If you are new to squatting, start with simple body-weight squat and learn proper squat form. This will enable you to squat with proper form and build enough core strengh before working with external reistance.
5 Reasons to love the front squats:
1. It targets the front thighs muscles (quads). Holding dumbbells in front of your body places more emphasis on your quadriceps muscles, making this a great thigh thinning workout.
2. It places less pressure on your lower back or spinal compression. This makes it an ideal exercise for both beginners and people with lower back pain.
Women who are new to exercise often don’t have enough stomach muscles and core strength to perform exercises like barbell back squats, for those women, this dumbbell front squat is a great alternative.
3. This squat challenges you to maintain the upright position that prevents you from leaning forward. This improves your core and spinal stability. If you happen to lean forward, you immediately lose your balance and drop the dumbbells.
4. Less torque on the lower back. During the front squat, the torso stays nearly vertical which results in less rotational force on your lower back.
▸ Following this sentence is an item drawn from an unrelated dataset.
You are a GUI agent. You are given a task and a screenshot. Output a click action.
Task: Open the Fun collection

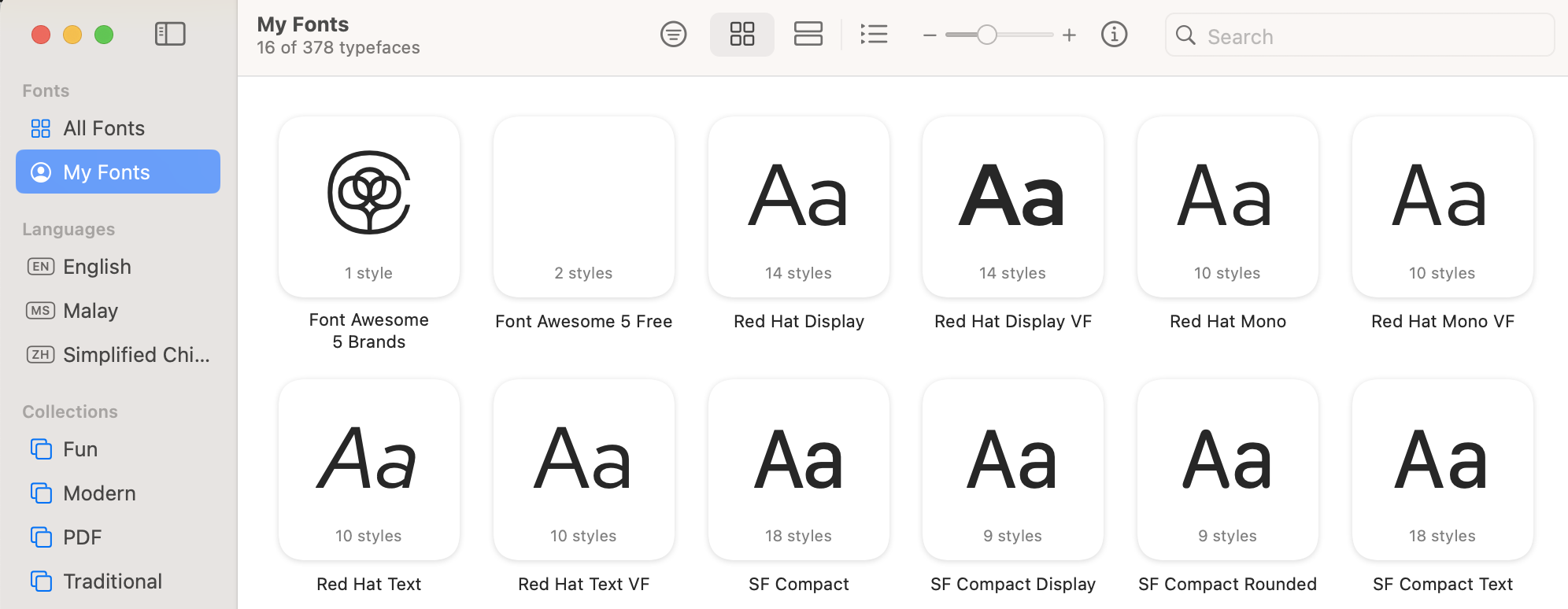coord(80,449)
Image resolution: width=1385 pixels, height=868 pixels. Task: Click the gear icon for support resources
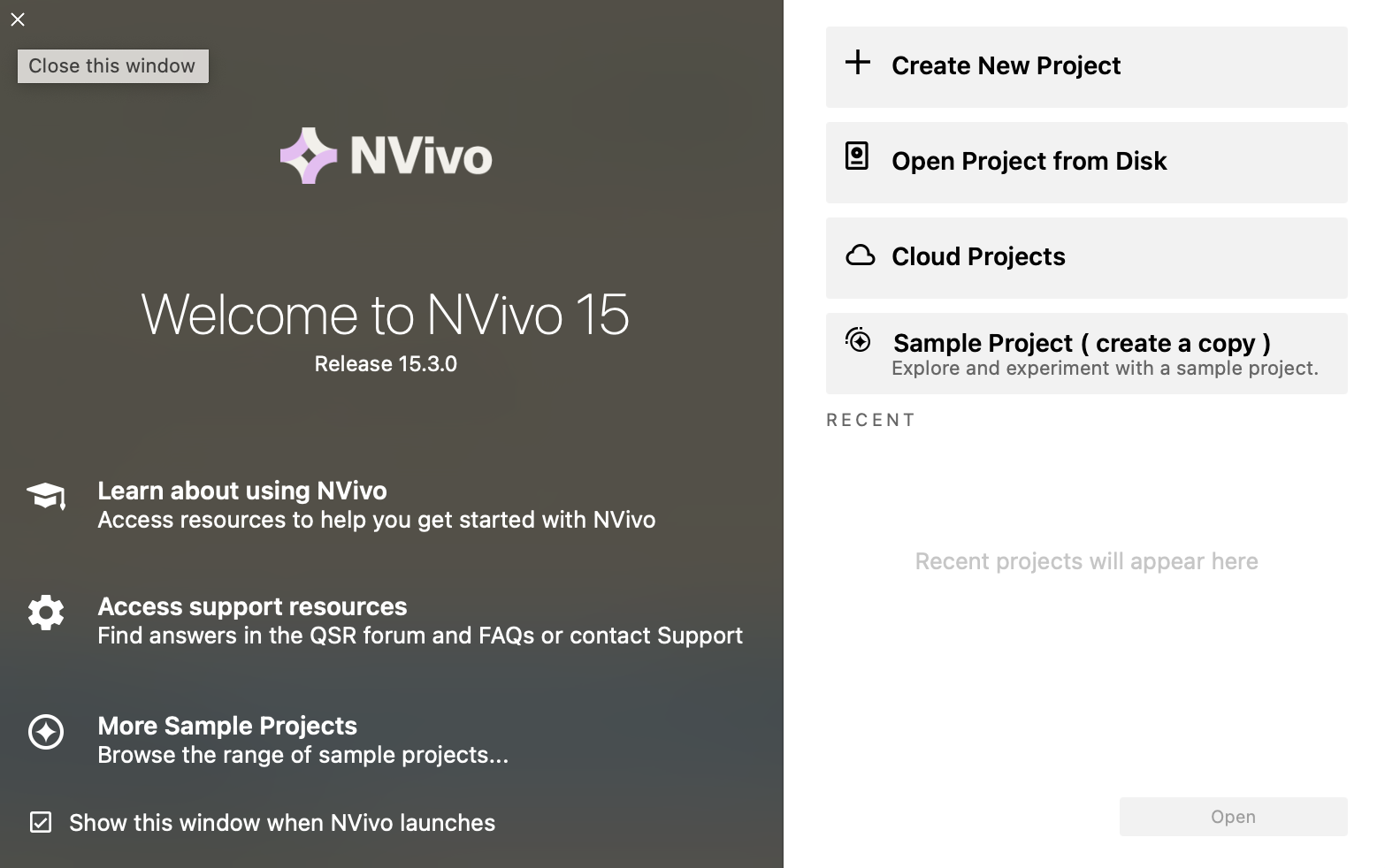pyautogui.click(x=46, y=612)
5. It works your core. Maintaining the upright torso during the front squat exercise requires your abs and core to engage. This helps to avoid leaning forward as you lower your body down into the squat position. Keep your body in the vertical position. This makes your core work endlessly.
Benefits of Dumbbell Front Squats
Along with your thighs and butt, hamstring and calf muscles all benefit from the dumbbell front squat. These muscles are stabilizing muscles that help with your posture.
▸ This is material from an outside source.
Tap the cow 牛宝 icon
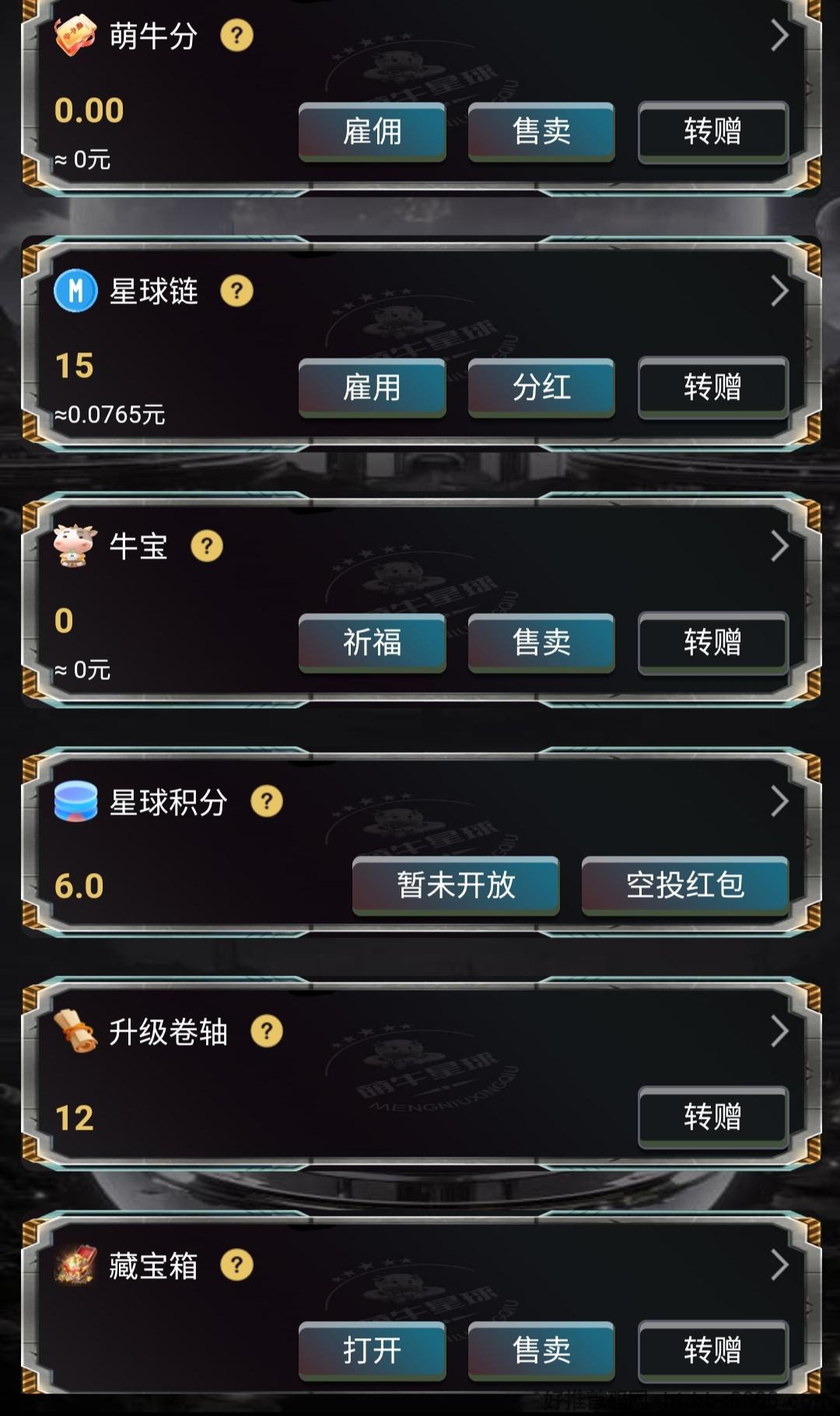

The muscles include the erector spinae located in your back, the deltoid in your shoulders, the pecs in your chest and the trapezius in your upper shoulders, neck and back. Other muscles that also get engaged are the serratus anterior muscles covering your ribs, and your abdominals and obliques.
When it comes to exercise, proper form is the most important element to you getting the most out of your exercise. Although many adults struggle to squat correctly, squat is a natural movement often seen when you lower yourself to sit down on a chair.
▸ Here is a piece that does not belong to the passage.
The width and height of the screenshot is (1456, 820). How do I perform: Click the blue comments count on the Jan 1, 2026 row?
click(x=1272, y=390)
I say it’s a natural movement because we instinctively know how to squat (Just watch toddlers squat. Almost all toddlers squat perfectly without being taught how to), but we perform it incorrectly because of the predominantly sedentary lifestyle we came to adapt. This negatively affects your hip joint, mobility, and develops muscle tightness.
So, let’s review how to do a proper squat:
Again, the reason why it’s important to squat properly is proper squats allow you to target the intended muscles and avoid any risk of injuries.
How to do the dumbbell front squat:
- Grasp and hold a pair of dumbbells so palms are facing out, and rest one of the dumbbell heads on top of each of your shoulders.
- Brace your abs, and lower your body towards the floor by pushing your hips back and bending your knees.
- Pause, then slowly push yourself back to the standing position. Continue for the complete prescribed number of repetitions.
- Keep your chest up and out
- The top of your thighs should be parallel to the floor or lower depends on your flexibility.
- Keep your torso as upright as possible for entire exercise, and lower back should be naturally arched.
- Do not allow your elbows to drop down as you lower body into the squat.